Auxiliary languages are artificial or constructed languages created with the intent of facilitating communication between peoples who would otherwise have difficulty communicating. They are separate from lingua francas, which are natural or organic languages that become dominant for one reason or another as means of communication between speakers of other languages. While this page isn't meant to promote auxiliary languages in general or any one in particular, it should act as a guide to the possible interests an IAL speaker would have in the realm of travel. Speakers of auxiliary languages like Esperanto often have conventions, meetups, and other gatherings on a regular basis, with IAL speakers often traveling great distances to attend.
Common or famous international auxiliary languages
- Solresol (probably the first artificial auxiliary language)
- Esperanto (by far the most famous and most widely spoken IAL)

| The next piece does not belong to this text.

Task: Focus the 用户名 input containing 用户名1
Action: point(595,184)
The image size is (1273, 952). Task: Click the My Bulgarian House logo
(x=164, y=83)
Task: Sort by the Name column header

- Ido (attempt at reforming Esperanto)
- Volapük (largely superseded by Esperanto)
How many people speak auxiliary languages worldwide?
Different auxiliary languages have risen and fallen since many were created in the 19th century. At its peak in the 1880s, Volapük had about 100,000 speakers, though now it has only a few dozen fluent speakers. Interlingua is spoken actively by over a thousand people worldwide, though it is taught and learned on every continent, possibly because its naturalistic character makes it easy to learn and understand for speakers of Romance languages. Esperanto is by far the most successful international auxiliary language, boasting over two million speakers around the world, far outdoing any of its predecessors like Volapük or its attempted successors like Ido (which has only a few thousand speakers). Many thousands more study and learn Esperanto all around the world. Esperanto even has an appreciable number of native speakers due in part to couples whose only language in common was Esperanto raising their children bilingual or trilingual with Esperanto as one of the languages.

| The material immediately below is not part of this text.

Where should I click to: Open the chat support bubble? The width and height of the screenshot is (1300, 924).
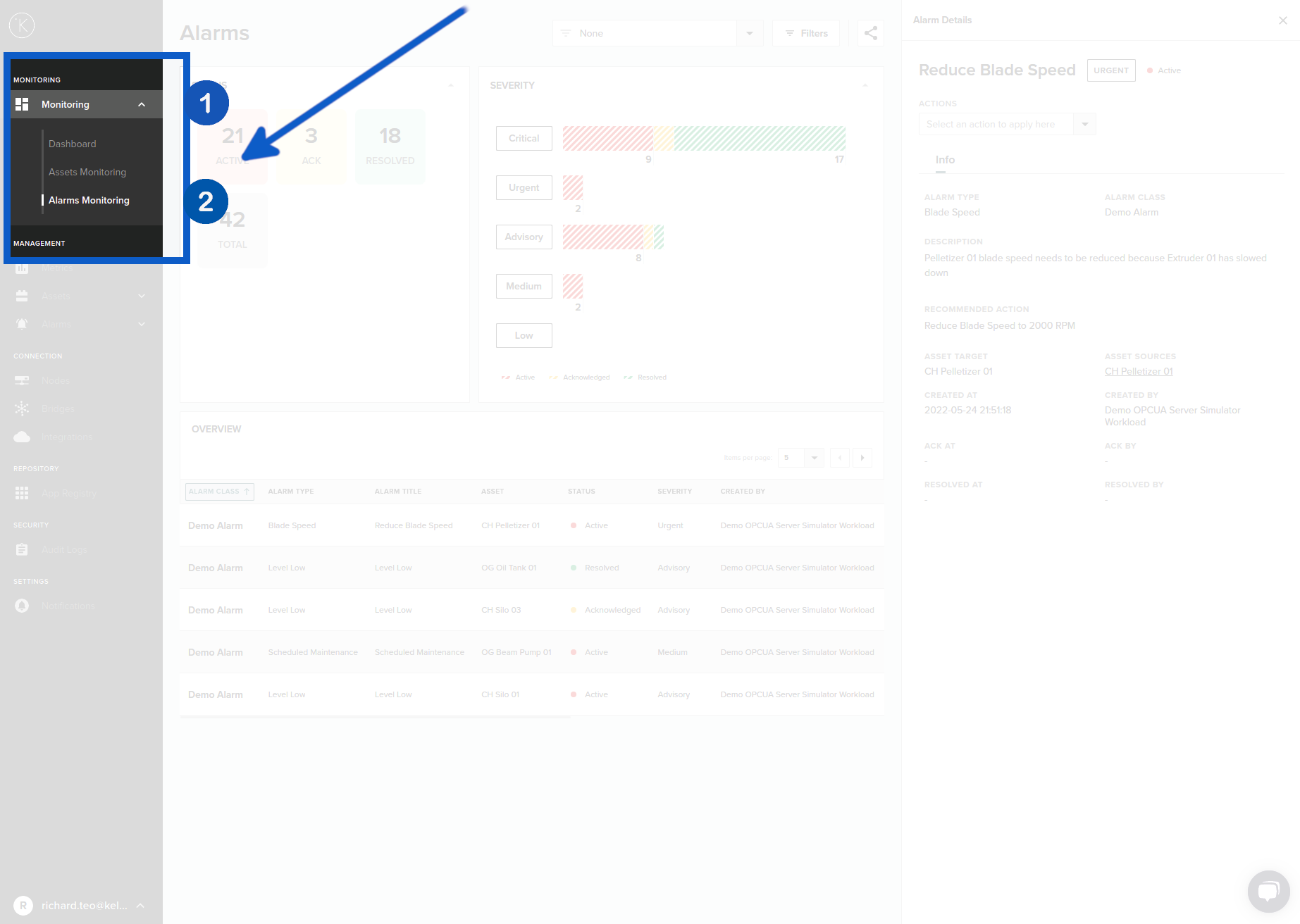tap(1268, 891)
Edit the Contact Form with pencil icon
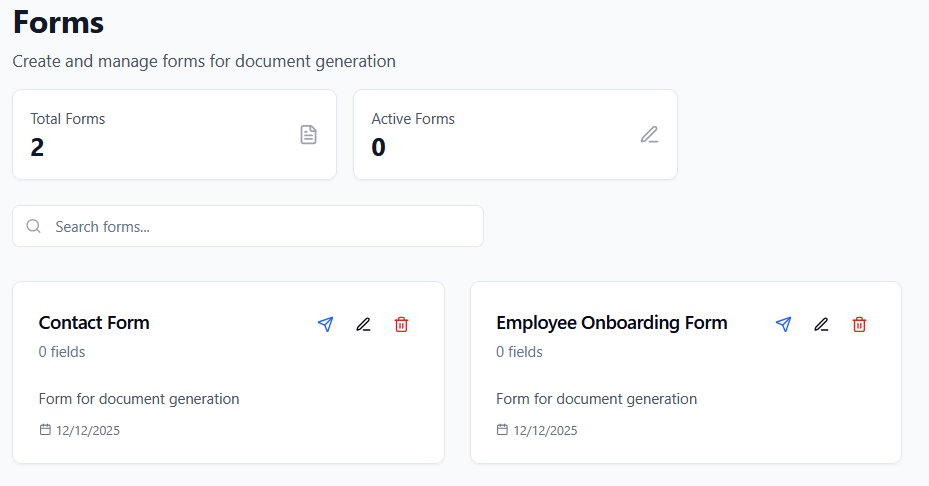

The limited number of speakers is the main practical factor that limits the opportunity for a traveler to use an auxiliary language: For every person who speaks any auxiliary language, there are 500 others who speak Mandarin Chinese, 250 who speak English or Hindi, 200 who speak Spanish, and 150 who speak Russian or Arabic.
The first auxiliary language to gain enough ground to have large conferences was Volapük, which held meetings throughout its heyday in the 1880s, with the last one in Paris in 1889, in which participants spoke only in Volapük. Esperanto surpassed Volapük in popularity in the 1890s, and the first Esperanto Congress, the Universal Congress of Esperanto (Universala Kongreso de Esperanto), was held in Boulogne-sur-Mer in 1905. Nearly seven hundred participants, with many from France and Germany, attended. The Universal Esperanto Association has held yearly conferences ever since then, with hiatuses during the world wars. Ido, a relative of Esperanto, has been the subject of conferences since the 1920s.
Of the handful of conlangs with substantial communities, a few still have meetings and conventions. Esperanto, with perhaps one or two million speakers, has multiple events most years. Ido, with one or two hundred speakers, has at least one event every year. Interlingua, a naturalistic constructed language combining elements common to the Romance languages, also has at least one event every year.
Special occasions for international auxiliary languages
- Esperanto Youth Week (Esperanto: Junulara E-Semajno)
- Panamerican Esperanto Congress (Esperanto: Tut-Amerika Kongreso de Esperanto)
- Esperanto USA Conventions (Esperanto: Landaj Kongresoj)
- Ido Convention (Ido: Ido renkontro)
- International Interlingua Conference (Interlingua: Conferentia International de Interlingua)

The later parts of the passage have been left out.